If we’re discussing music trends in 2026, it’d be uncouth not to mention the terrifying rise of AI slop, wherein a Deezer study found that 97% of people can’t tell the difference between AI-generated and human music. AI music’s computational origin means it falls into a predictable, cushy, middle-of-the-road ethos, and the opposite of this, thus, is emotional volatility, unpredictability, a turn to excessively human experience: heartbreak, yearning, longing, hyperbolic suffering, everything that emo music tackles.

In their 2013 genre-defining heartbreak ballad, ‘I’ve Given Up on You’, Illinois emo band, Real Friends, screech-sing, “Lately, my dog’s the only one around that listens to my problems”.

In a despondent display of self-pity, Cody Muraro conjures a sequitur both symptomatic and descriptive of the turbulent lyrical intensity of the genre, one that more listeners will flock to as AI music crops up in wild places and fails, over and over again, to speak to the multi-faceted human experience.

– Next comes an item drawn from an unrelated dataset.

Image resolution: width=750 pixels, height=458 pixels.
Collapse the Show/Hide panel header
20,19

These lyrics also show us that emo music is great for feeling sorry for yourself, which, though detrimental in the long run, can be important in acknowledging moments of crisis. As we suffer global crises after crises, what other genre might allow such pertinent space for dwelling, with an actionable, purposeful outcome for passion, community, identity? If you feel like shit but sing about feeling shit with strangers, you feel less shit about it, which essentially makes for an undeniable equation.

You can’t spell emotion without emo- Why the genre is coming back in 2026
Credit: Far Out / Real Friends

The power of familiarity

It’s true, I’m closer to 30 than I am 20, and I was barely into double digits when emo experienced its heyday at the end of the naughties. There’s nothing quite like the feeling I get when I listen to My Chemical Romance’s The Black Parade, whether my sonic palette has matured past this scarecrow taste or not (given my job, you’d have hope it has).

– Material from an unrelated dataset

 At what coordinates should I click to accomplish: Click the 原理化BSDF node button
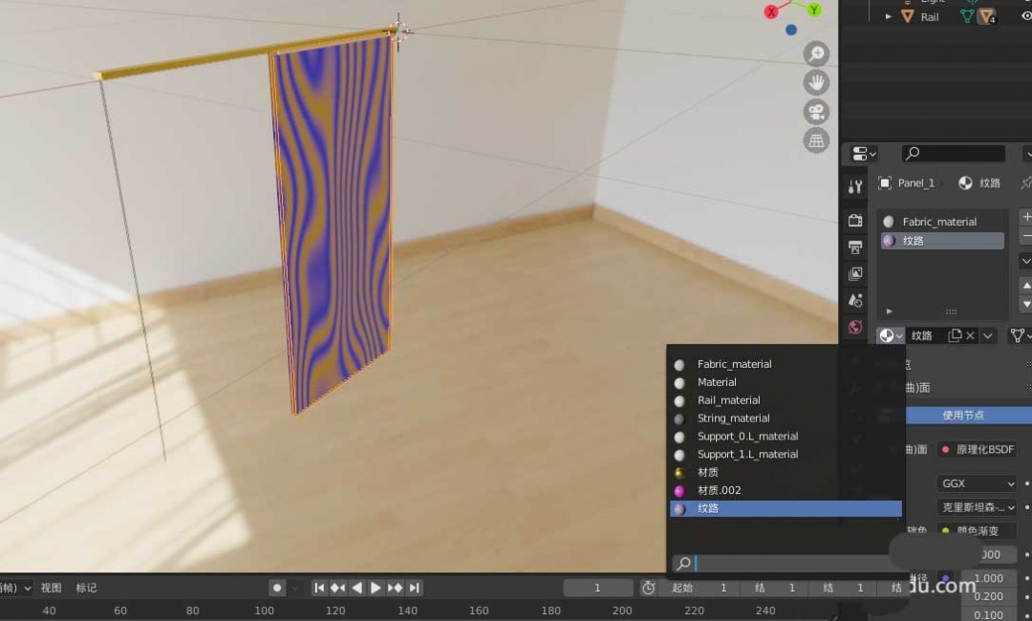977,449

In 2025, Oasis showed us the unrivalled power of nostalgia, and while at some point, as radio-play branches into new forms of techno and explosive genre fusions like Geese or Dry Cleaning, familiarity will factor into the listening experience, so for many, emo music is that familiar sonic cushion.

Nostalgia isn’t just running the field, here; bands are increasingly finding new ways to invite emo into the mainstream. Alt-country band Wednesday has experimented, both lyrically and sonically, with the confessional lyricism and twinkly guitar work of emo music on their 2025 release, Bleeds, while Water From Your Eyes tastefully investigates much of emo’s dynamic guitar work on their latest record, It’s a Beautiful Place.

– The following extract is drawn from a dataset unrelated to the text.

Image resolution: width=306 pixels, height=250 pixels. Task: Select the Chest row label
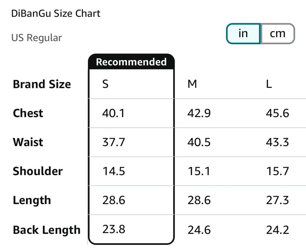click(x=28, y=113)
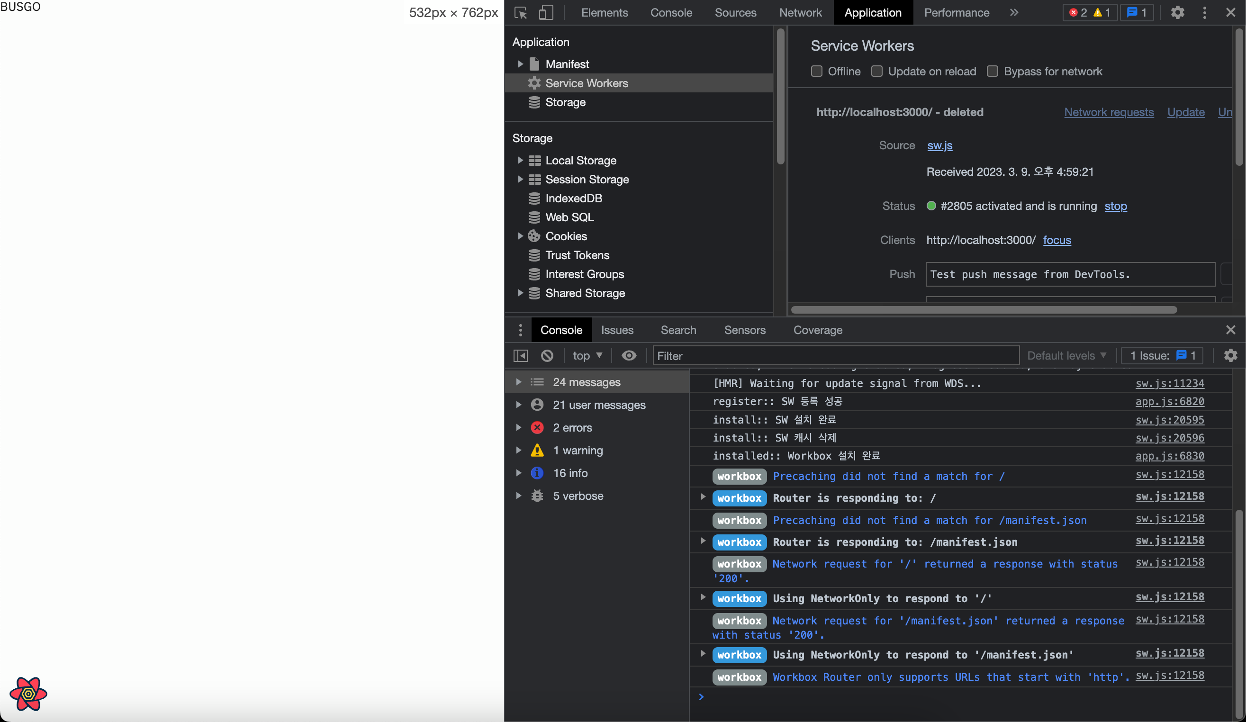Enable the Offline checkbox
This screenshot has width=1246, height=722.
coord(817,71)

Additionally, midwestern emo shares similar characteristics with math rock and indie rock bands, which are, at the risk of pointing out the obvious, firmly in public favour (I might only point to Radiohead’s recent tour as proof, here). Even for those lucky music lovers without an embarrassing background in emo culture, the genre is everywhere for those with eyes to see it, as Pierce the Veil sing on their latest album, “Even when I’m not with you, I’m still with you”, so start to dig it while you still have a choice.